GIVEN TASK A
Can you rewrite the entries from the line with "At what coordinates" through the end of the entries, replacing "Task" with "Goal" and leaving everything else unchanged, with the pictures omitted?

READING TEXT
____
I have always wanted to incorporate catapults into the quadratic unit, but frankly, the catapult designs I’ve always come across seemed complicated and daunting. So I was very excited to come across this design made out of craft sticks and rubber bands.

Here’s the link for video instructions:
Craft Stick Catapults

I don’t plan on buying the kits, as craft sticks and rubber bands are easy enough to get a hold of. As for the basket, I’m sure that could be made either with masking tape, or by simply gluing down a washer or a nut. As far as a good projectile, I’m thinking Skittles.

After building the catapults, students would then have to measure how far down they pull their basket (the height of the basket from the ground), the distance and time in the air of their projectile, and then model the quadratic equation.

The other thing that I really like about this design is that it makes it easy to adjust the settings. For example, since the catapults in the video are 9 craft sticks thick, students could easily change it to 8 or 10 craft sticks thick, and model those equations too. And then maybe come to some conclusion as to how many craft sticks they would need to have the projectile go x distance.
**11/10 update: Actually, I don’t think there would be a significant difference between 8, 9 or 10 craft sticks. Maybe just compare between 3 and 9 or something like that.**

Just mulling over ideas…

**11/18 update: I think this would have to be done outside to keep the skittles from bouncing around so much. Also, instead of changing the number of craft sticks, students could change the initial height of the catapult by first placing it on the ground, and then placing it on something higher, like a picnic table (there happens to be some picnic tables in the courtyard of our school).

## Math Notebooks

Around my third year of teaching, I started giving notebook quizzes and have kept this procedure ever since. (Not an “open notes” quiz, it’s basically just a notebook check). Many teachers I talk to don’t this, but I like notebook quizzes for two reasons. First, students are more diligent about taking notes and staying organized. Second, this is one of the ways my students are held accountable in my class for their Do-Nows or Warm-Ups, since I rarely collect or grade them.

A few teachers actually collect student notebooks, but I find the prospect of having to go through 35 notebooks very daunting!

A notebook quiz in my class consists of basic questions such as “What was the answer to do now #2 on the 17th?” or “In the notes section on the 14th, example 2 was a rectangle. One of the dimensions was (2x + 1). What was the other dimension?”

When I decide it’s time for a notebook quiz, I simply choose a student’s notebook, making sure it looks reasonable in regards to being dated, with organized do-nows, notes, etc.

The person whose notebook I’ve used gets a 100 by default. When the quizzes are done, we do a paper swap and grade them as a class. I don’t have to be organized, I don’t have to create a quiz in advance, and I don’t have to grade them.

This also has helped in regards to student absences since students are responsible for getting any notes they may have missed while they were out.

I only do this about once every 3 weeks and never announce them in advance.

NOTE: First, of course, I have to lay down the groundwork for the students during the first few weeks of class. Most students have poor note-taking skills and have to be taught to date their notes, label the sections such as “Do Now” or “Notes,” number their problems, etc.
____
EXERCISE MATERIAL
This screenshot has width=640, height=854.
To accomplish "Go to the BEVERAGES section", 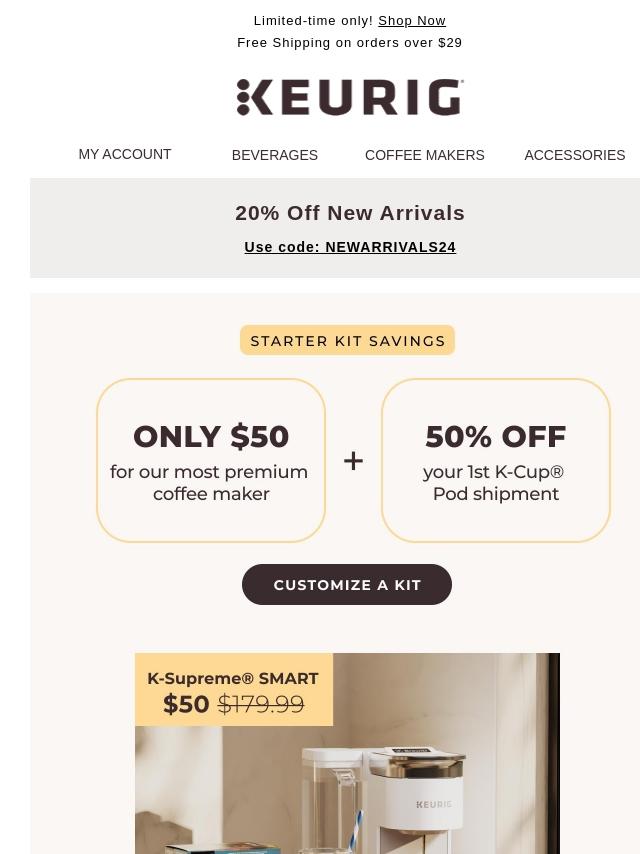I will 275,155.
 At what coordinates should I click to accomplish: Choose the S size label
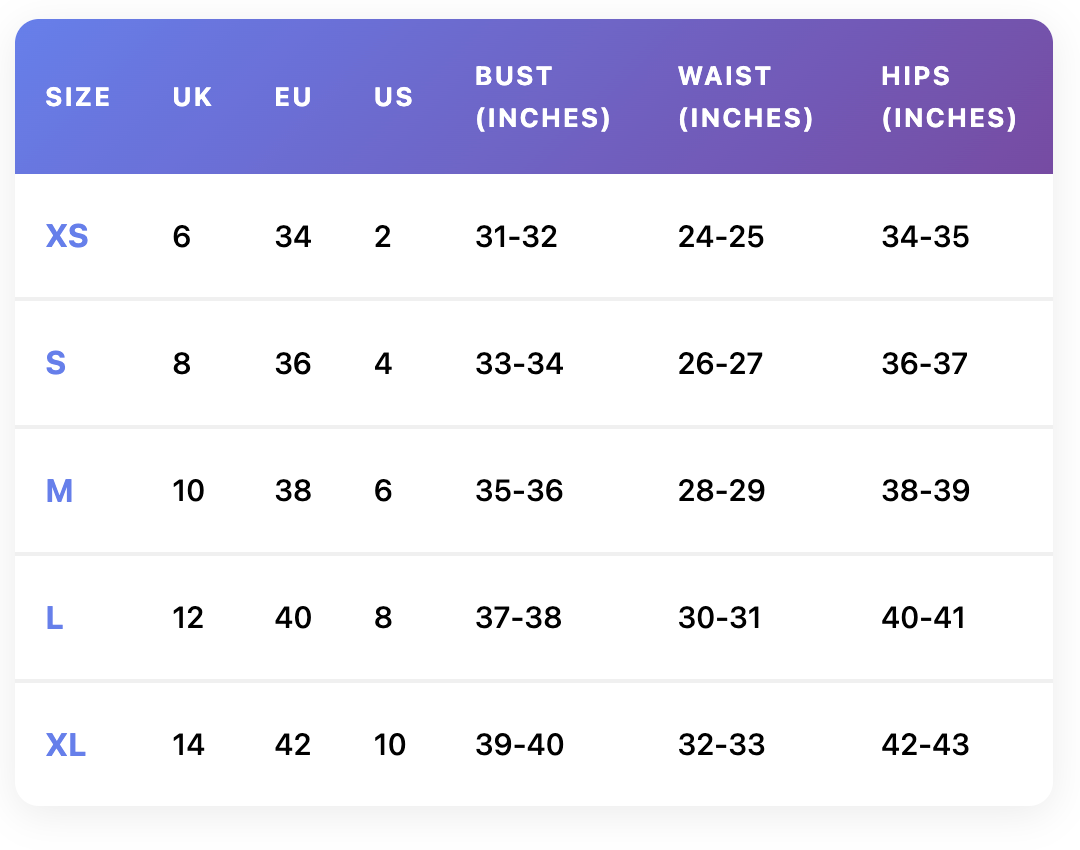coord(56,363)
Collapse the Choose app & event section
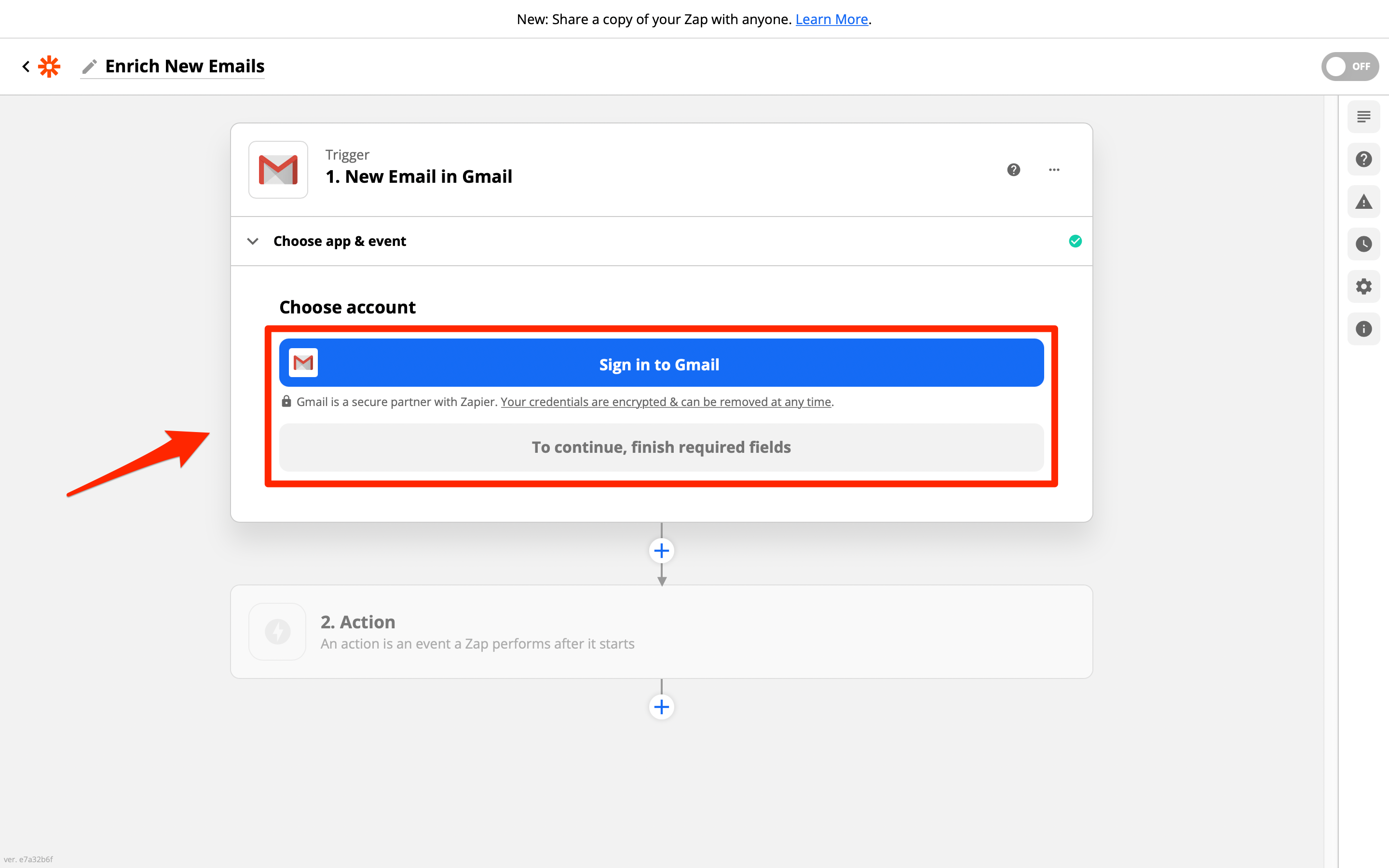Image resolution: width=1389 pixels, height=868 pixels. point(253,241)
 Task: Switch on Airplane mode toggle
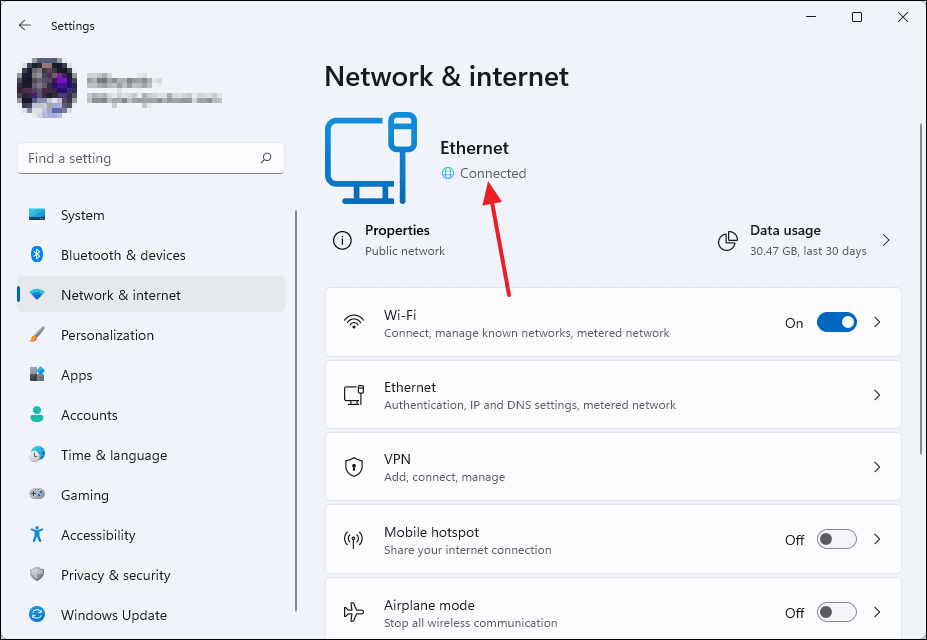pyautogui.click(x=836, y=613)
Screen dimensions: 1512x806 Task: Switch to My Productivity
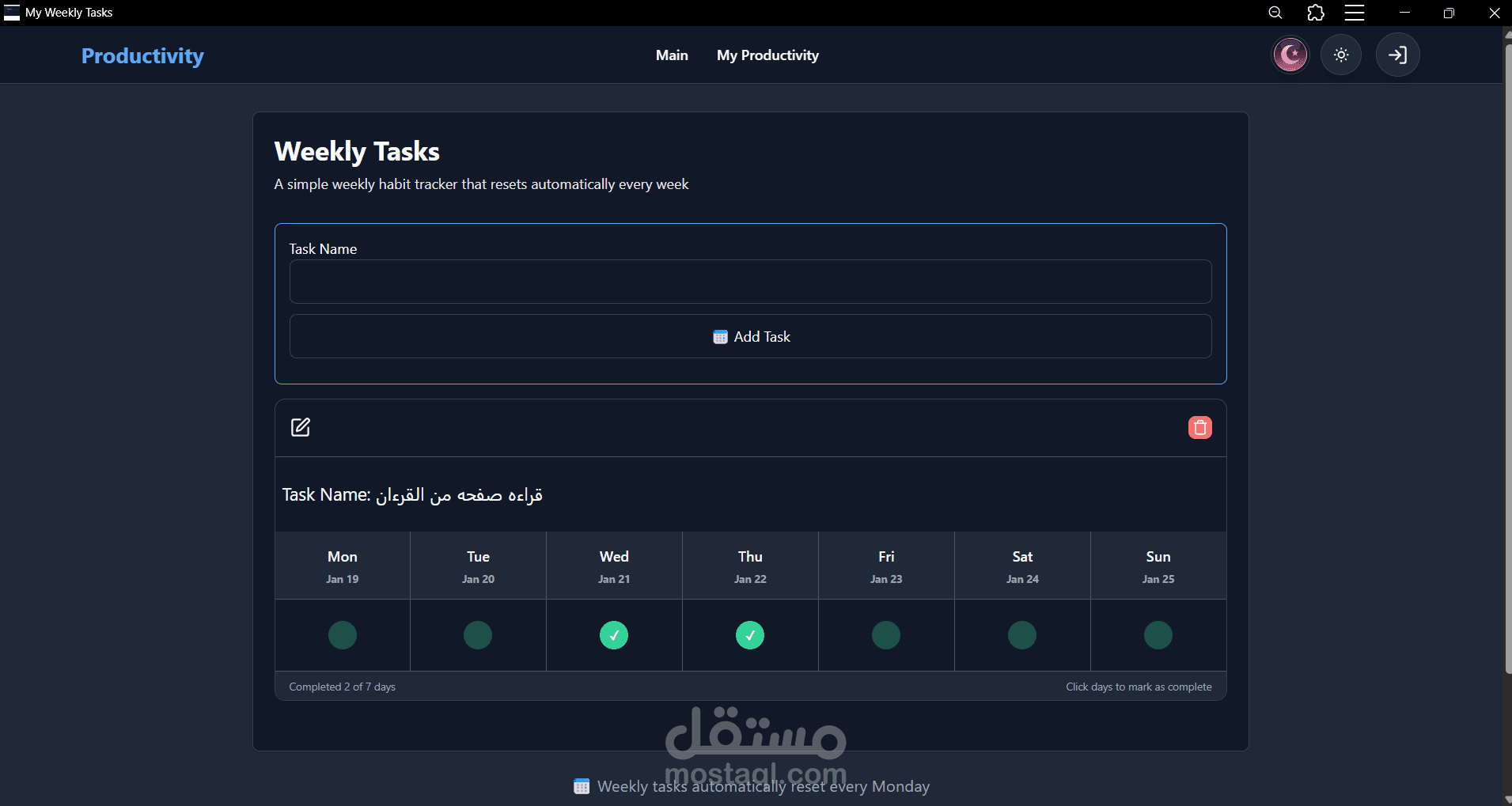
____
GIVEN TASK B
Could you reproduce the teaching post from "The person whose" to "them in advance." word for word?

FINISHED ANSWER A
 At what coordinates should I click to accomplish: Choose the S size label
coord(56,363)
Collapse the Choose app & event section
Image resolution: width=1389 pixels, height=868 pixels. point(253,241)
 Goal: Switch on Airplane mode toggle
pyautogui.click(x=836, y=613)
Screen dimensions: 1512x806 Goal: Switch to My Productivity

FINISHED ANSWER B
The person whose notebook I’ve used gets a 100 by default. When the quizzes are done, we do a paper swap and grade them as a class. I don’t have to be organized, I don’t have to create a quiz in advance, and I don’t have to grade them.

This also has helped in regards to student absences since students are responsible for getting any notes they may have missed while they were out.

I only do this about once every 3 weeks and never announce them in advance.